SEM AMOR REGE A LEI

A capacidade amorosa, inata em todo ser humano, quando vivida pela consciência de uma pessoa que se faz presente em seu viver, naturalmente se estende para além de si mesmo e se conduz por autonomia. Uma pessoa comprometida com os valores éticos é regida por uma “lei” interna de conduta pessoal, reconhece a sua responsabilidade frente ao bem comum. O sujeito ético  é aquele que se norteia de forma autônoma e não automática. No automatismo condicionante, não há reflexão, o discernimento desaparece e a pessoa reage onde deveria agir com respeito mútuo.
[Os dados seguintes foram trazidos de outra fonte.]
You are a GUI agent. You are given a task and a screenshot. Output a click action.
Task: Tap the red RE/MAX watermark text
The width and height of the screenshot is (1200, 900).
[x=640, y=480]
A ética está ancorada na razão sensível que inclui a compreensão amorosa, a cordialidade, a gentileza, que por sua vez, sustenta uma percepção ampliada e contextualizada da realidade. É capaz de encontrar os meios dignificantes onde o amor altruísta se coloca a serviço do outro e dos outros, em função de um bem comum. Contudo, quando a capacidade amorosa falha, a lei, a norma assume o papel principal. Aqui o poder se torna controlador, subjuga, intimida e desqualifica. Um poder que se fortalece pelo egoísmo irresponsável, gerador de medos, desconfianças e inseguranças. Sempre que o amor é desvalorizado nas relações, as leis passam a controlar. Diria o filósofo André Comte-Sponville “Precisamos da moral na falta do amor”.